Neue Quartiere – erstmal Orte ohne Charakter
Es muss auch mal unlogisch sein, vielleicht auch unökonomisch. Es reicht nicht, jedem Neubauviertel am Wasser einen geretteten Kran aus dem Winkel des Hafens hinzustellen. Das funktioniert nicht in Serie – es ist geradezu herzlos, pseudo-historische Artefakte zu pflanzen wie junge Bäume. Naja, ich will nicht so sein, vielleicht wachsen die Kräne irgendwann an und schlagen Wurzeln, wie das neu gepflanzte Grün. Vielleicht wird man nach so vielen Häutungen und Neustarts ein bisschen hartherzig – so nach dem Motto „Nichts ist ewig“. Aber jetzt mal unter uns: Wenn das so weitergeht, verlieren die Leute doch den Spaß an dir. Bist du sicher, dass „Quartiere“ voller Systemgastronomie eine gute Lösung sind, wenn die Spuren gelebten Lebens, quasi die Baumringe deiner großartigen Entwicklung, nach und nach verschwinden, saniert und gebotoxt werden?

Zugegeben, nicht ganz mein Beuteschema, aber ich war fasziniert. Die so genannte Schilleroper ist der letzte fest installierte Zirkusbau Deutschlands aus dem 19. Jahrhundert. Bis vor Kurzem war sie umringt von Nachkriegsprovisorien, geschützt von Wellblechplatten und man konnte die Konstruktion nicht sehen. Nun wird das Originalgestell freigelegt und ich hoffe sehr, dass was Gutes damit passiert. Wikipedia zeichnet die vielfältigen Nutzungen und die wechselvolle Geschichte des Rundbaus nach.
Was bleibt von der Geschichte?
Bei meinem Besuch im regnerischen Oktober 2021 habe ich einige Orte aufgesucht, deren Fortexistenz unsicher ist. Die Liste der gefährdeten Bauwerke des Denkmalvereins Hamburg e. V. war mir dabei ein nützlicher Wegweiser. Kundige Begleitung und super Infos erhielt ich von Frank Strutz-Pindor. Danke dafür schonmal an dieser Stelle! Und zum Glück gibt es ja auch solche Nachkriegsbauten, die gut in Schuss und eine wahre Freude sind. Dennoch bleibt das Gefühl, bald wiederkommen zu müssen und zu dokumentieren, was noch alles verschwinden soll – die Liste ist nämlich erschreckend lang.

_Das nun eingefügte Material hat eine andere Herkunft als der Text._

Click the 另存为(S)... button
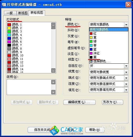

So viel Erbe zu zerstören, wäre ein bisschen betrüblich, oder? Horch nochmal in dich hinein, großartiges Hamburg, ob es nicht ganz schön wäre, wenn ein bisschen Wirtschaftswunderseligkeit, ein bisschen Technikeuphorie und brutalistische Majestät fortbestehen würden. Immerhin hast du es ja geschafft, die Struktur der autogerechten Stadt schön aufrechtzuerhalten. Ausgerechnet den Aspekt der zurückliegenden Planungen, der ganz, ganz schnell geändert gehört. Aber das ist wiederum eine andere Geschichte …









Summary
The dictum of the „free and demolition city Hamburg“ is already older, but as it seems also still frighteningly topical. Especially some of the buildings from the 20th century seem acutely threatened by demolition. Personal observations from a beautiful city that is ‚redeveloping‘ its soul. And photos from stays there in 2017 and 2021.